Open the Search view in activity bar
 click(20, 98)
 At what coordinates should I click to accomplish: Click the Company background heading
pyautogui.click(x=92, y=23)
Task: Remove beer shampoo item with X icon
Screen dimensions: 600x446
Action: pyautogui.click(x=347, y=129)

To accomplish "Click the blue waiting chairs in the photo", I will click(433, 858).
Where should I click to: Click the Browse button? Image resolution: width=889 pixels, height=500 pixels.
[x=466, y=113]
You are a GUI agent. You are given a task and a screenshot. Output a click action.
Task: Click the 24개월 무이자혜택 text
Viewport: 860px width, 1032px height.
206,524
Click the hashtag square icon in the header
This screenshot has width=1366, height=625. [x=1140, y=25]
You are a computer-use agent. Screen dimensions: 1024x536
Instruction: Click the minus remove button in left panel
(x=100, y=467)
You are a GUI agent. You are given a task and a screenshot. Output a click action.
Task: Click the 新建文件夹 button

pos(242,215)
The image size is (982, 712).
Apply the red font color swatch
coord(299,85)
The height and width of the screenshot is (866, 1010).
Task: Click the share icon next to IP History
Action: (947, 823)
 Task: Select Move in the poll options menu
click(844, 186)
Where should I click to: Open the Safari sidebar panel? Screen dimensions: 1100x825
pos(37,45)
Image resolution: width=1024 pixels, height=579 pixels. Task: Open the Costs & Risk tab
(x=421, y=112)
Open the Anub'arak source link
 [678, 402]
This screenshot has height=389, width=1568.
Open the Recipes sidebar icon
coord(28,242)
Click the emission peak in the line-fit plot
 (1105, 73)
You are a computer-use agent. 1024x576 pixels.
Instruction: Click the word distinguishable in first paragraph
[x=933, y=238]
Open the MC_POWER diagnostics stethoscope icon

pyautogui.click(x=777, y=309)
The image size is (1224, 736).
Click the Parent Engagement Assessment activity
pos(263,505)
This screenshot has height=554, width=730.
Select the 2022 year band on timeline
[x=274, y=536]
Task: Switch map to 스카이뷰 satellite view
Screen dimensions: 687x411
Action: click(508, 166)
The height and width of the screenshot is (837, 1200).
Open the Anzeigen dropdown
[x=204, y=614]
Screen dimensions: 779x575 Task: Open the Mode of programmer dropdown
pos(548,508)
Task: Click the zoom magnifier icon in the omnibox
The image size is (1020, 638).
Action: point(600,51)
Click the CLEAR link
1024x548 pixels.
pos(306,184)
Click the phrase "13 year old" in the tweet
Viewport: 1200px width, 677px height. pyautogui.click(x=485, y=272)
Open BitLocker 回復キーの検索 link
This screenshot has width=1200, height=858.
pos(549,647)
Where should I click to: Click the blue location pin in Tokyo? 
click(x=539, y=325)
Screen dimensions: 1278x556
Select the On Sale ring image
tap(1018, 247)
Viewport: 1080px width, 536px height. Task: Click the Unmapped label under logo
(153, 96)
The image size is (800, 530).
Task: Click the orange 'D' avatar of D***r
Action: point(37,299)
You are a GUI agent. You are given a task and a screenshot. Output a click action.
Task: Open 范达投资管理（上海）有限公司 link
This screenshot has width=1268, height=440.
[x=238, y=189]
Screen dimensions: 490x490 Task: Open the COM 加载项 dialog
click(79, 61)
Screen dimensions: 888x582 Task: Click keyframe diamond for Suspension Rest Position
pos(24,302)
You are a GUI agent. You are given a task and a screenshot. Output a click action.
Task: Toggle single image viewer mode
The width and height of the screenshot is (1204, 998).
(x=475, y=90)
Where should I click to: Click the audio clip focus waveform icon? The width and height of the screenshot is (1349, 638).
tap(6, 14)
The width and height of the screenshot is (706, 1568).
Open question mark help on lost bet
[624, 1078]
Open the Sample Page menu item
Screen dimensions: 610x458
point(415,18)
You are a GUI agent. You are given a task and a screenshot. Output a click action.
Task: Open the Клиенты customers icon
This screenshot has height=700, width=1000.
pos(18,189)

——————————

◆ EXERCISE DIRECTIONS: Only the lines from the one holding "Where should I click to: Click the audio" through the final line of the entries, both included, should be given again, word for word.

◆ OUTPUT FOR THIS EXERCISE:
Where should I click to: Click the audio clip focus waveform icon? The width and height of the screenshot is (1349, 638).
tap(6, 14)
The width and height of the screenshot is (706, 1568).
Open question mark help on lost bet
[624, 1078]
Open the Sample Page menu item
Screen dimensions: 610x458
point(415,18)
You are a GUI agent. You are given a task and a screenshot. Output a click action.
Task: Open the Клиенты customers icon
This screenshot has height=700, width=1000.
pos(18,189)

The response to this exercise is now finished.